Tanenbaum
Tanenbaum is an OCaml starter project for Advent of Code.
- Automatic downloading + caching of puzzle inputs
- CLI for running puzzles + submitting answers to
adventofcode.com
- Automatic puzzle detection + registration
First, clone or fork this repo.
Warning
Be careful about sharing your answers if you choose to fork this repo on GitHub!
Tanenbaum needs a session token from adventofcode.com
in order to download
your puzzle inputs and submit your answers.
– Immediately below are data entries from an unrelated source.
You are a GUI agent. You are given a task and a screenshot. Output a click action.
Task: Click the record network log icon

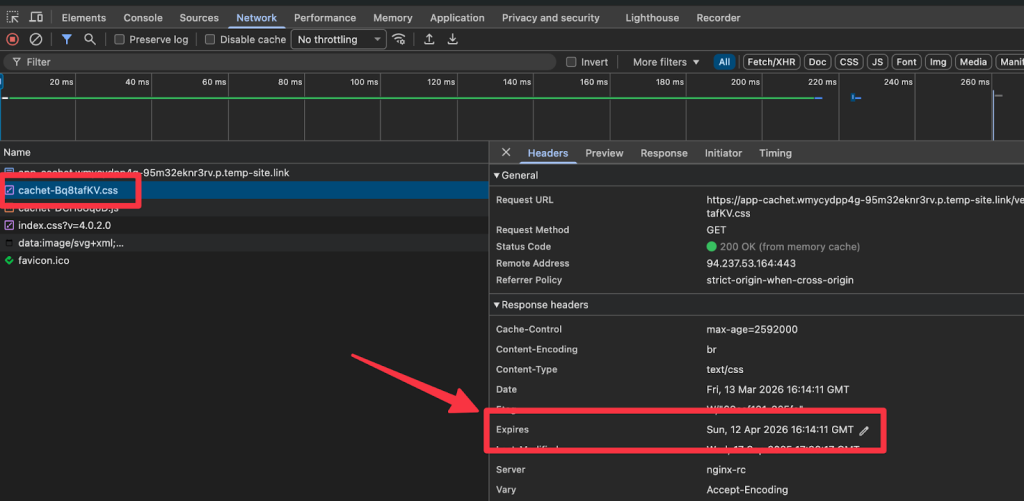[x=13, y=39]
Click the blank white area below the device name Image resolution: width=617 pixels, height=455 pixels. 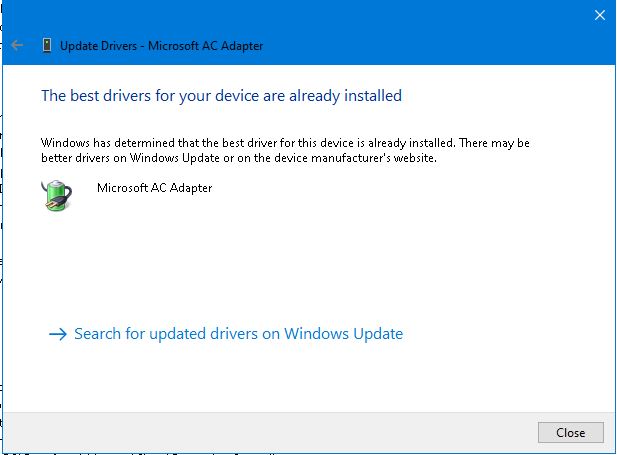point(300,260)
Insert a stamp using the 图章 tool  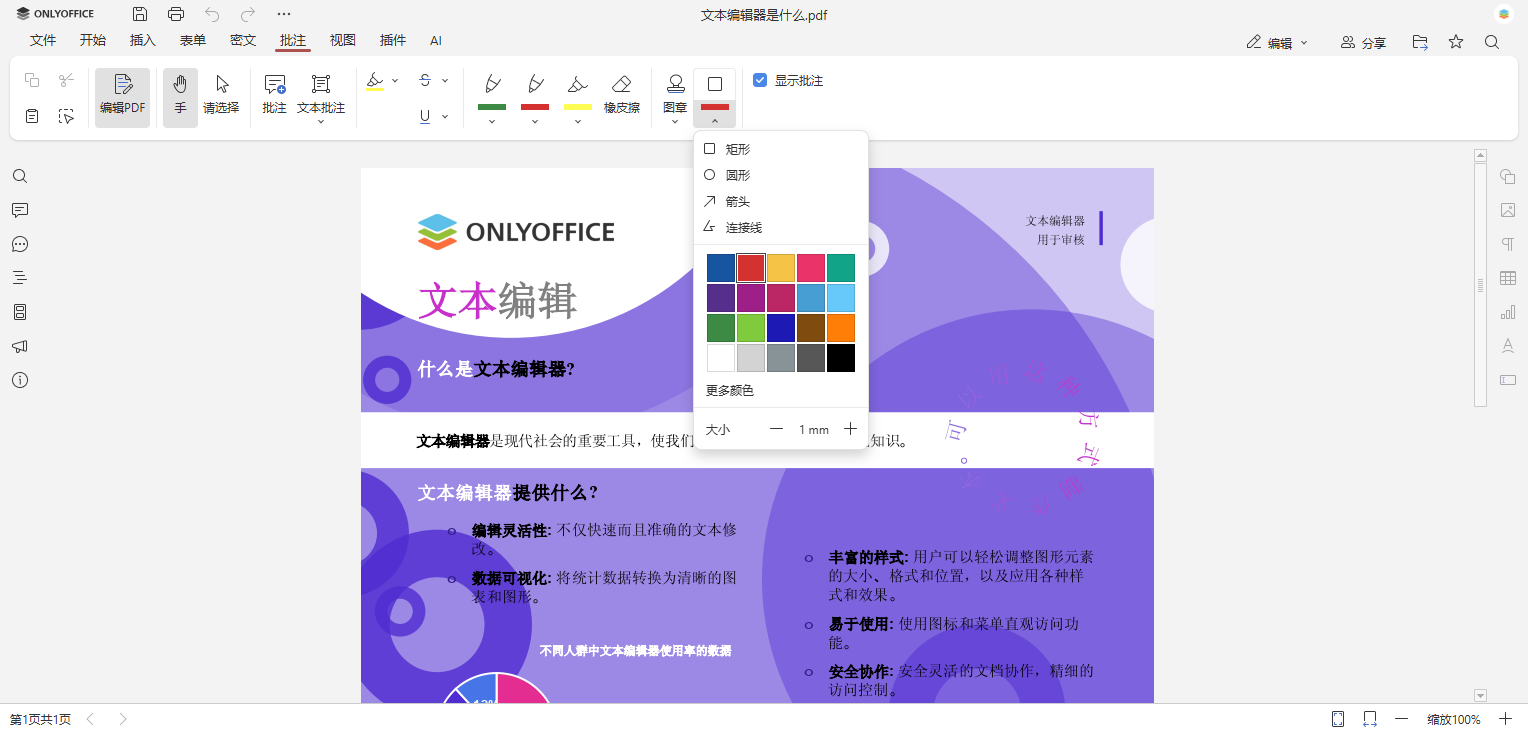coord(674,90)
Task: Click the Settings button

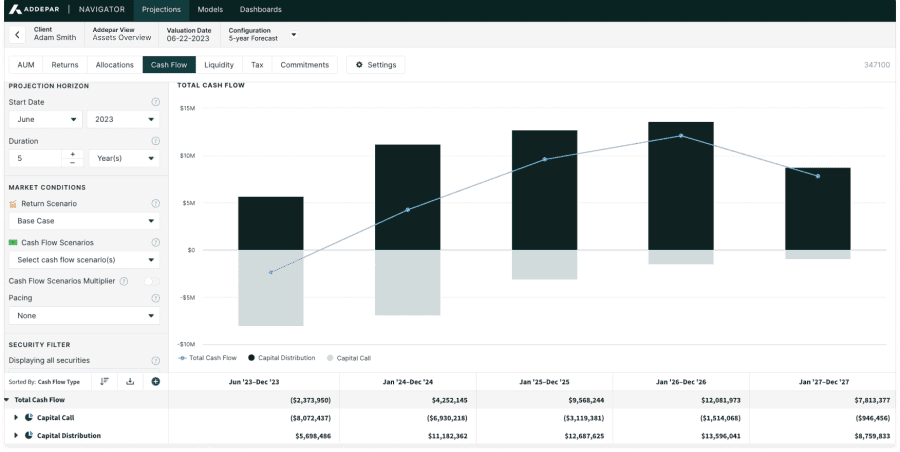Action: tap(376, 65)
Start by logging in to adventofcode.com
, then browsing to one of the puzzle
dashboards (e.g. https://adventofcode.com/2015).
Open your developer tools and reload the page. This should issue a GET request,
e.g. GET https://adventofcode.com/2015
. Look for the Cookie:
request
header, which should contain a value that looks like (where x
is a hex value):
session=5xxxxxxxxxxxxxxxxxxxxxxxxxxxxxxxxxxxxxxxxxxxxxxxxxxxxxxxxxxxxxxxxxxxxxxxxxxxxxxxxxxxxxxxxxxxxxxxxxxxxxxxxxxxxxxxxxxxxxxxxxxxxxx5
This value is your session token. You'll need to store it as an environment
variable called AUTH_TOKEN
. One convenient way of doing this is to use a tool
like direnv, e.g.:
.envrc
:
export AUTH_TOKEN="5xxxxxxxxxxxxxxxxxxxxxxxxxxxxxxxxxxxxxxxxxxxxxxxxxxxxxxxxxxxxxxxxxxxxxxxxxxxxxxxxxxxxxxxxxxxxxxxxxxxxxxxxxxxxxxxxxxxxxxxxxxxxxx5"
Each problem needs to conform to the Problem.T
interface, which provides basic
information about which year/day the problem is for, and functions to call which
compute the puzzle output from puzzle input.
Tanenbaum will automatically register .ml
files in lib/problems
which start
with problem
-- e.g. lib/problems/problem_2022_01.ml
. Once you've added a
file of this form, you can run it from the CLI.
For example, if we'd like to start working on day 1 of year 2022, Tanenbaum will automatically we can add this file:
lib/problems/problem_2022_01.ml
;
let year = 2022
let day = 1
module Part_1 = struct
let run (input : string) : (string, string) result = Ok input
end
module Part_2 = struct
let run (input : string) : (string, string) result = Ok input
end
Tip
It's also helpful to add a .mli
file, which gives the compiler more
information about which parts of your code are unused and can therefore be
cleaned up:
lib/problems/problem_2022_01.mli
:
include Problem.T
Once you've added your problem, you can run it with dune
(optionally providing
the --watch
flag will re-run your problem when you change your code):
dune exec --watch bin/main.exe -- \
--year=2022 \
--day=1 \
--part=1
Once you're convinced that your problem produces the correct output, you can
also submit your answer using the CLI via the --submit
flag.
Warning
You'll want to disable the --watch
flag if you have it enabled -- otherwise
you'll end up making a lot of requests to adventofcode.com
...
dune exec bin/main.exe -- \
--year=2022 \
--day=1 \
--part=1 \
--submit
Advent of Code typically provides smaller inputs, in order to check that your code works. I tend to allow Tanenbaum to download the puzzle input first, then I can replace the puzzle input with whatever input I'd like to test.
I can then revert back to the official puzzle input by deleting the file (Tanenbaum will download a fresh copy when I run it again).